Olivier ( uno splendido Kenneth Branagh) era una prima donna. Dalla sua una recitazione esteriore ed istrionica. Sapeva come incantare il suo pubblico e ottenere quel che voleva. Se questo si realizzava sulle tavole del palcoscenico, altra cosa avveniva nella vita reale. Lontano dai riflettori l'attore era l'ombra di se stesso.
Alla fine degli anni cinquanta Marilyn è devota discepola del metodo Strasberg. Era evidente che la sua inquietudine d'attrice fosse alla ricerca non di un insegnamento specifico, ma dell'insegnamento in quanto tale. Tra la diva Monroe e Strasberg si instaura così un rapporto di dipendenza e sudditanza.
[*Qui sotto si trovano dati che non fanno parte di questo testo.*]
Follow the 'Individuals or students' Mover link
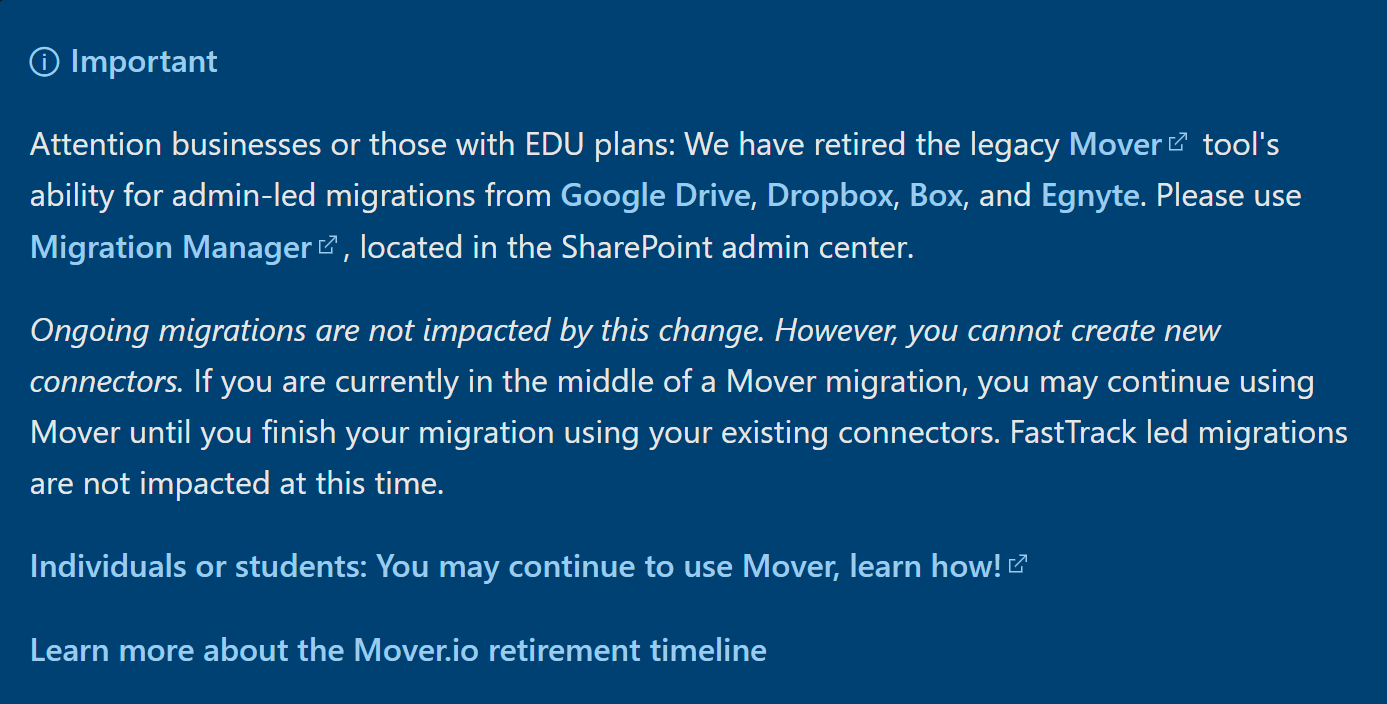 point(515,567)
Paula Strasberg (Geraldine Somerville), moglie di Lee e sua actor coach, rappresentava l'urgenza di avere costantemente a fianco una figura di riferimento, un “guru” protettivo che la rassicurasse sulle proprie doti di performer. Secondo Paula il compito di un'attrice era quello di “trovare nel proprio passato un'esperienza simile per ricreare la giusta emozione”. Cercare a tutti i costi la verità dell'emozione. Se il prezzo da pagare era la follia o una recitazione in cui non sussisteva distanza tra attore e personaggio, poco importava. Olivier non potrà fare a meno di manifestarsi contrariato (“Stanislavskij e il Metodo vanno bene per le prove, ma non sono adatti per questo film. I tempi sono troppo stretti”).
I continui ritardi sul set della diva americana faranno andare il regista su tutte le furie. Ma alla fine, nonostante i numerosi litigi che rallenteranno la lavorazione di un film difficile da condurre a termine, l'attore dovrà riconoscere la grandezza di Marilyn. “Nessuna preparazione, né studio. Nessun trucco, tutto puro istinto. E' stupefacente. Probabilmente è questo che la rende così magnifica e così profondamente infelice. Ho fatto del mio meglio per cambiarla. Ma lei è rimasta favolosa nonostante me”.